What is the role for cricothyrotomy in this era of many devices and better oxygenation and ventilation techniques? Crics should be considered a first-line approach in situations of the “surgically inevitable airway.” These are cases in which mask ventilation, supraglottic airways (LMA/King LT), and passive oxygenation will not work. Surgically inevitable airways are trauma cases in which a surgical airway will be required as part of the patient’s near-term management. The prototypical example is a severe blast injury to the lower face. Distorted anatomy coupled with blood/vomit is a serious problem—it is bad for laryngoscopy, mask ventilation, LMA, and King LT use, as well as passive oxygenation via mouth or nose. Rapid sequence intubation (RSI) must be avoided in these cases; an awake surgical airway (with or without ketamine) is the safest option. Not all instances of distorted anatomy require an immediate surgical airway; without bleeding or vomit, an awake, fiber-optic, or other non-RSI technique may be worth trying in angioedema and other oral-pathology circumstances. Because there is no guarantee of being able to rescue ventilate, a surgical approach may be emergently needed if the patient deteriorates. Instances involving massive fluids (blood/vomit) even without distorted anatomy may trigger a surgical airway when epiglottoscopy and other landmark identification are impossible along with the inability to oxygenate and/or ventilate. If intubation fails in cases with intrinsic laryngeal pathology (eg, laryngeal tumor, high-grade laryngeal fracture), a surgical airway is necessary below the level of the pathology (ie, tracheotomy instead of a cricothyrotomy).

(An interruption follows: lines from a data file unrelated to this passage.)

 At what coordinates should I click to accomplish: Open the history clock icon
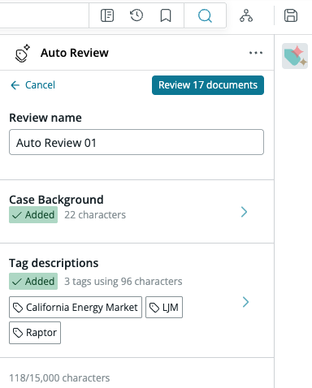(x=137, y=15)
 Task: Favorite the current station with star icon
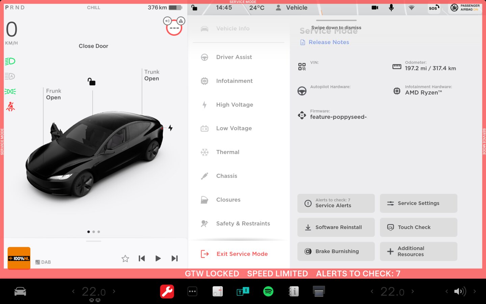point(125,258)
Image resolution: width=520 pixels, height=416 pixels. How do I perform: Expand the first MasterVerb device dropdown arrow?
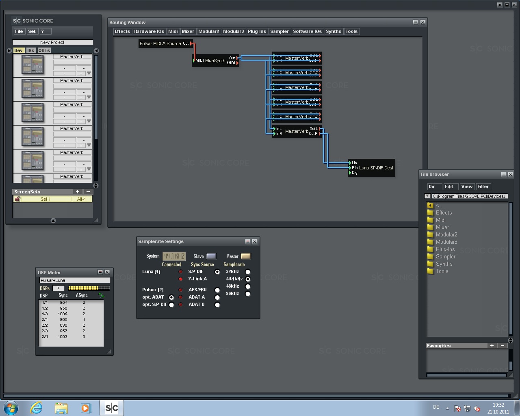coord(89,74)
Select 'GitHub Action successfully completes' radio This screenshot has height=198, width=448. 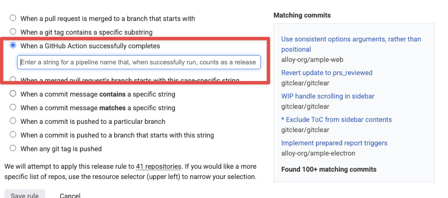pos(13,46)
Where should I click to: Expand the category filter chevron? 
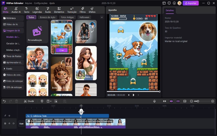coord(102,17)
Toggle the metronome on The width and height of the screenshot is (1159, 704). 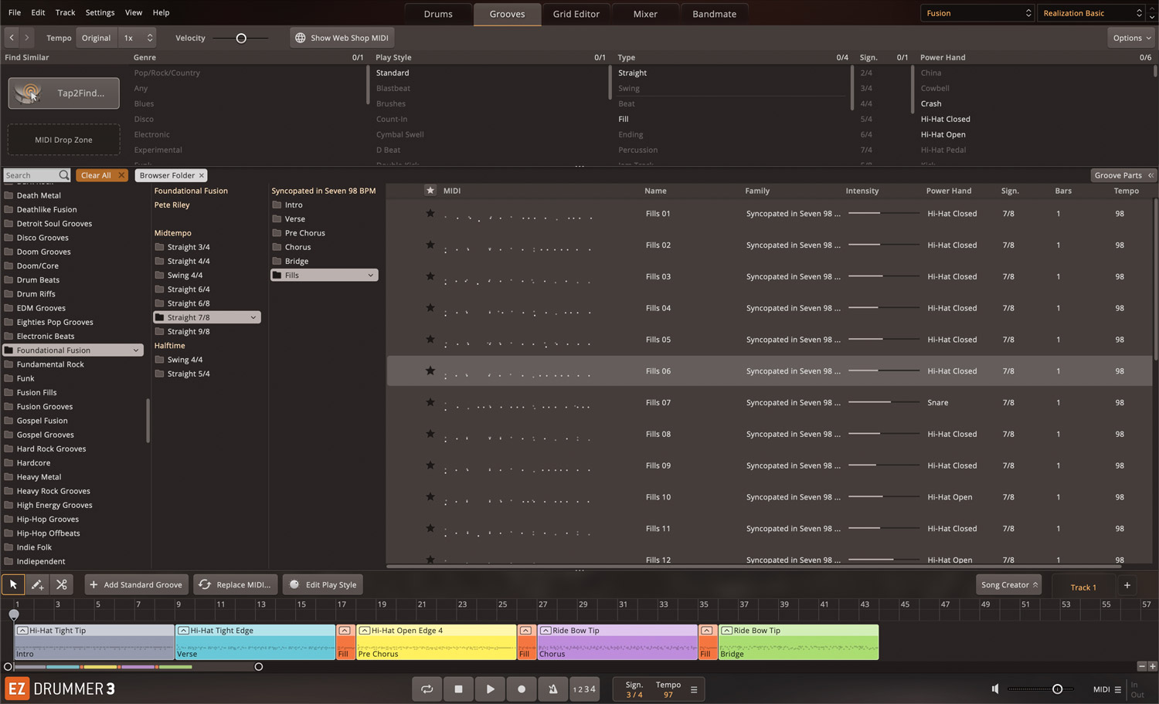tap(553, 689)
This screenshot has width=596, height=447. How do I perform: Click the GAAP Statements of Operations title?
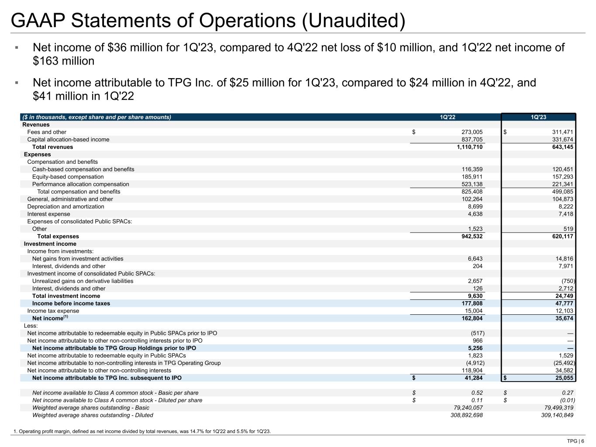(207, 21)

Once the operator has crossed the decision point, a surgical airway is inevitable; patient outcome hinges on speed. To ensure success, one must be able to reliably identify landmarks and have a methodical, step-by-step approach.
Instead of using the tip of the index finger to feel for landmarks, palpate the laryngeal framework using the whole hand with what I call the “laryngeal handshake.”